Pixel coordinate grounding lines
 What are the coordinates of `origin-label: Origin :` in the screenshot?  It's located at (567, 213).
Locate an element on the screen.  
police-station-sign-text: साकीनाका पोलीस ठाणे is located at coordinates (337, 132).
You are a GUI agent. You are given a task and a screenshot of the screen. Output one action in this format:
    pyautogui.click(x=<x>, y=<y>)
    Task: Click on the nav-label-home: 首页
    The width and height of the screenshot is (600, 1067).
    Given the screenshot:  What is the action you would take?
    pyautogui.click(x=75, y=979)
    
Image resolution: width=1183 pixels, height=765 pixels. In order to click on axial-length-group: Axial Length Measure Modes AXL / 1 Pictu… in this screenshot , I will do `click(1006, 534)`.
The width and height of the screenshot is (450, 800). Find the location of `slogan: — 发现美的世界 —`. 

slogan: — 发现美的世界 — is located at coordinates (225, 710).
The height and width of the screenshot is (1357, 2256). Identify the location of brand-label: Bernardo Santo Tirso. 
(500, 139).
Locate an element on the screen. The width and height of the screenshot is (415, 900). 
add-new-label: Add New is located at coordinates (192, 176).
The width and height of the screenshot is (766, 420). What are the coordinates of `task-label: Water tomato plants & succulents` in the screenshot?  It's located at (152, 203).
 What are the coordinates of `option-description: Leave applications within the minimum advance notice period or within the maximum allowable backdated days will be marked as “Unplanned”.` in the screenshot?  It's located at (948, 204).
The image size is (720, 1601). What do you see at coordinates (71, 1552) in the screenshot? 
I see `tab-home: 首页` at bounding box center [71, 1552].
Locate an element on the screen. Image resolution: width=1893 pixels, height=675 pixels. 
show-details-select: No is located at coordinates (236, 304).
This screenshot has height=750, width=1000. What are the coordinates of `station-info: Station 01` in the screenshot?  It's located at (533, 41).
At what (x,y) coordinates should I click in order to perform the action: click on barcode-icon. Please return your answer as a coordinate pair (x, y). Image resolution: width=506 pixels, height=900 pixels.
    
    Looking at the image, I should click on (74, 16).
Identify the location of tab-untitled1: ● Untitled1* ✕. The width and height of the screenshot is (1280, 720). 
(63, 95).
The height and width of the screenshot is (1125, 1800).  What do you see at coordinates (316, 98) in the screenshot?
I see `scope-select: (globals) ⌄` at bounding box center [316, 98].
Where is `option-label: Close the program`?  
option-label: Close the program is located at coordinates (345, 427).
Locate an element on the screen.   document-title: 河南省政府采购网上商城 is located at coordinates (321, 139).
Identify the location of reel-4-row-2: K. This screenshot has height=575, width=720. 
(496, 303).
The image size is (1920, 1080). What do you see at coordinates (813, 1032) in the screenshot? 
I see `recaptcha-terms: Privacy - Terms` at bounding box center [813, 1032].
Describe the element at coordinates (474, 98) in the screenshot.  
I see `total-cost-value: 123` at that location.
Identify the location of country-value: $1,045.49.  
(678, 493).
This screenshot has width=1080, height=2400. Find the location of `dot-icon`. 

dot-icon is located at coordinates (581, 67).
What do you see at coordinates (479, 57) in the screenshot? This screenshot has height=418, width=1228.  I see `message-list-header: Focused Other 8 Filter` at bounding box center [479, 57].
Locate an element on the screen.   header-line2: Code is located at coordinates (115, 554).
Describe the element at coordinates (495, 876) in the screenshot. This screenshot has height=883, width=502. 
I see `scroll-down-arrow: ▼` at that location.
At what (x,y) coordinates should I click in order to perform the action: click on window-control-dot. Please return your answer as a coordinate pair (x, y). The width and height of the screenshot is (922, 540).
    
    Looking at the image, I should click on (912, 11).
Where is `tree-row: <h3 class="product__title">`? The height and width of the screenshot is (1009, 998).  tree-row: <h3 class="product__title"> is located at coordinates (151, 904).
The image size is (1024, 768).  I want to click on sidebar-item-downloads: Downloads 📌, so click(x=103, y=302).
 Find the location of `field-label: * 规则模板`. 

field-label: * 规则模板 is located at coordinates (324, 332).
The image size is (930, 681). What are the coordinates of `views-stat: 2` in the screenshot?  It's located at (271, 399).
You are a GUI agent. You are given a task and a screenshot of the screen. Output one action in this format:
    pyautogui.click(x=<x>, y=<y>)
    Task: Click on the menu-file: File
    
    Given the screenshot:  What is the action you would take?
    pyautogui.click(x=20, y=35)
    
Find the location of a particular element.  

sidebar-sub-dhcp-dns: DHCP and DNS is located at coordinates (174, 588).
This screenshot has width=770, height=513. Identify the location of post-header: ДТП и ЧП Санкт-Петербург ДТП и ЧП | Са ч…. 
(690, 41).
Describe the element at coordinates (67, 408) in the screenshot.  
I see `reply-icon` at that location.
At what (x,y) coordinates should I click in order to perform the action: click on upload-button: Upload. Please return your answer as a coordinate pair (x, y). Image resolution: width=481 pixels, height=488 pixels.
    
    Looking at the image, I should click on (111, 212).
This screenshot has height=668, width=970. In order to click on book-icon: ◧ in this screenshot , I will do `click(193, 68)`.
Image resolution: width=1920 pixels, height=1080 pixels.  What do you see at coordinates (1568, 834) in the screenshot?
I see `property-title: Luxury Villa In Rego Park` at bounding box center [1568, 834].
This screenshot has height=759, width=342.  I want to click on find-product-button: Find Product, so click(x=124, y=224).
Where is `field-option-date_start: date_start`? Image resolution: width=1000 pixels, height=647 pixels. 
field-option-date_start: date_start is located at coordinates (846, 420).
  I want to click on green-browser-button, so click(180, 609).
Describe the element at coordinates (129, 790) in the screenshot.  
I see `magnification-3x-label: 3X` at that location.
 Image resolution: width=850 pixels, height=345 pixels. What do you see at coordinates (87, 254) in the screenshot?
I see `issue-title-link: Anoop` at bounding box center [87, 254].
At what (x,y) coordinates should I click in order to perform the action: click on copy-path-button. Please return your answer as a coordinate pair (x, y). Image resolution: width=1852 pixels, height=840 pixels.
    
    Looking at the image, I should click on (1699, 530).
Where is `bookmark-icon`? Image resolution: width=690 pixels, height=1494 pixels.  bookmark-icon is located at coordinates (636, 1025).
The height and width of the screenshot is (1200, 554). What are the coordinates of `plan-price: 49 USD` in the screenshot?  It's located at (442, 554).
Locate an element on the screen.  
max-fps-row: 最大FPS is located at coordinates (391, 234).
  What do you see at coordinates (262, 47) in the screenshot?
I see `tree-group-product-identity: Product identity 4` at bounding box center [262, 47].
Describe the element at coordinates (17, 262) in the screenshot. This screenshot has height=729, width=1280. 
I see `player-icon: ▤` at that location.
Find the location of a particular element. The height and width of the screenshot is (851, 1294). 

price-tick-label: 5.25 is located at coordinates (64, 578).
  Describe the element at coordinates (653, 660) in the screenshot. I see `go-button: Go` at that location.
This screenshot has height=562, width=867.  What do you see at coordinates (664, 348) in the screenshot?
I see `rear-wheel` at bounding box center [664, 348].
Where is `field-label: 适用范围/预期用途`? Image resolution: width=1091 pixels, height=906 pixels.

• Required action:
Please return, unchanged, the lines from the one containing "Identify the location of tab-untitled1: ●" through the one containing "option-label: Close the program is", including both of those lines.

• Written solution:
Identify the location of tab-untitled1: ● Untitled1* ✕. The width and height of the screenshot is (1280, 720). 
(63, 95).
The height and width of the screenshot is (1125, 1800).  What do you see at coordinates (316, 98) in the screenshot?
I see `scope-select: (globals) ⌄` at bounding box center [316, 98].
Where is `option-label: Close the program`?  
option-label: Close the program is located at coordinates (345, 427).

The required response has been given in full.